It’s also paced to perfection, and despite its 169-minute length, it never seems to overstay its welcome (except in the final five minutes) by constantly juggling the level of peril its characters face. It’s not for nothing that this one film, in a fell swoop, revitalized popular interest in the Second World War and would go on to influence a rapid rise in its representation in pop culture as a means of educating the public on its horrors and the immeasurable sacrifices that went into it to build the modern world.

13. The Fabelmans (2022)

15 Best Films of Steven Spielberg -The Fabelmans (2022)

We’re now living in the age of filmmakers’ autobiographical works, and we should only be thankful that one such work happens to be of Steven Spielberg. It’s a film he had meant to make since 1999 but withheld from doing so as he felt his parents would misinterpret his representation of them. In his portrayal of the artist as a young man, he made a film that, like all great autobiographical works of art, just feels like a film he was always destined to make. With a final scene that’s quite possibly the finest in his entire filmography, Spielberg presents to us an invaluable moment from his youth that retrospectively must seem, even to him, as a passing of the baton.




Throughout The Fabelmans, Spielberg places a heavy emphasis on the faces of his characters. As someone whose own life was changed by films, this choice shows the unparalleled ability of cinema to momentarily transport his viewer from their present reality, the epic nature of the face on a cinema screen, and the transformative effect films can have on their viewers.




The film is full of sequences whose distinct styles are unlike anything Spielberg has ever attempted – his melodramatic discovery of his mother’s infidelity, the short period of time he gets to share with his eccentric uncle, or his mother’s ethereal dance in front of the headlights during their camping trip. This shows how the film, more than being a coherent look at his childhood (which too it is), is a medley of styles and influences from throughout Spielberg’s life, presented to us with an unabashed degree of sentimentality that feels extremely self-aware on his part.

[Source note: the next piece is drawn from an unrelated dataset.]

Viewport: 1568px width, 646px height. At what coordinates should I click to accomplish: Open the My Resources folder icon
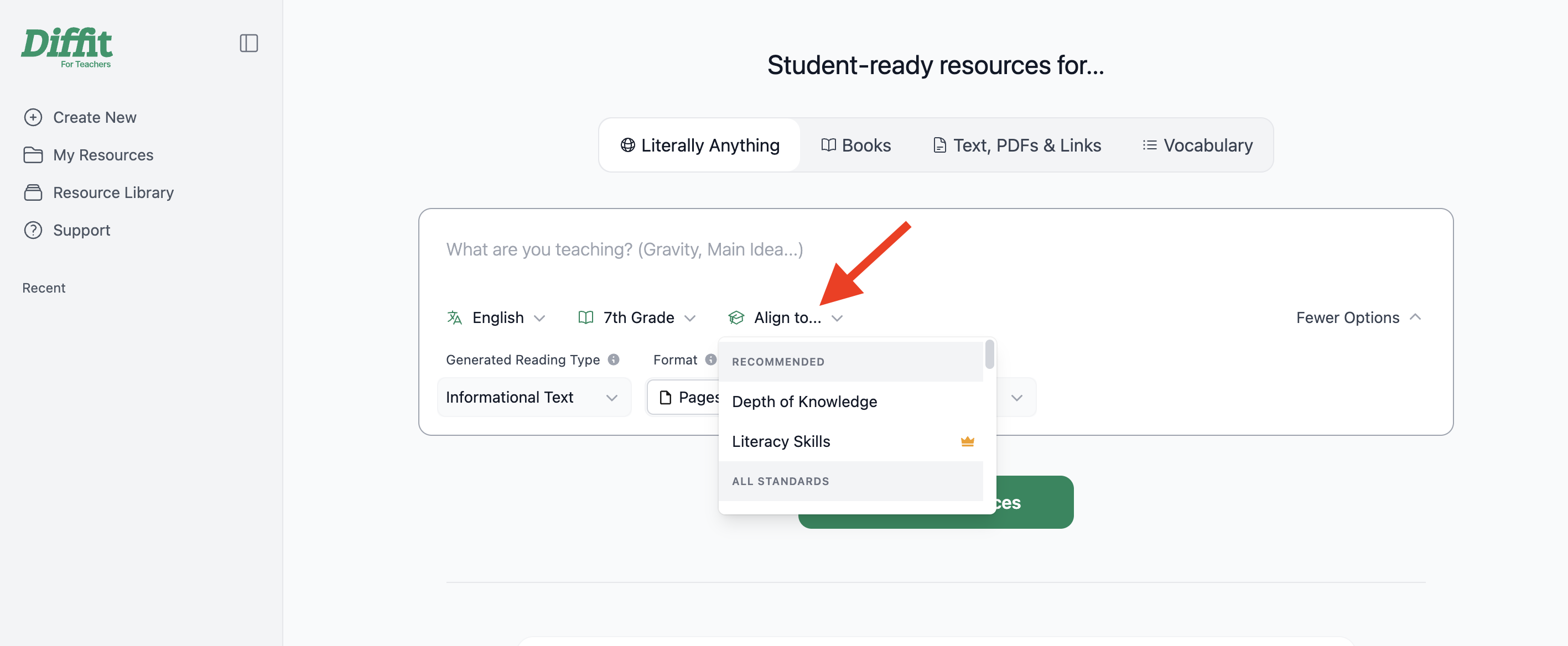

12. Close Encounters of the Third Kind (1977)

Close Encounters of the Third Kind (1977)

In an interview with Amitabh Bachchan, Spielberg joked that he never made a Star Wars film because he did not want to venture into space in search of alien life but rather have them land in his own backyard. That’s exactly what his first foray into alien life is – an existential reckoning arising from an encounter with the unimaginable, irretrievably changing the lives of those who experienced it as it all unfolds amidst the most ordinary circumstances. Yet it’s also an encounter that is humanized by showing the first interaction between the aliens and mankind taking place through music.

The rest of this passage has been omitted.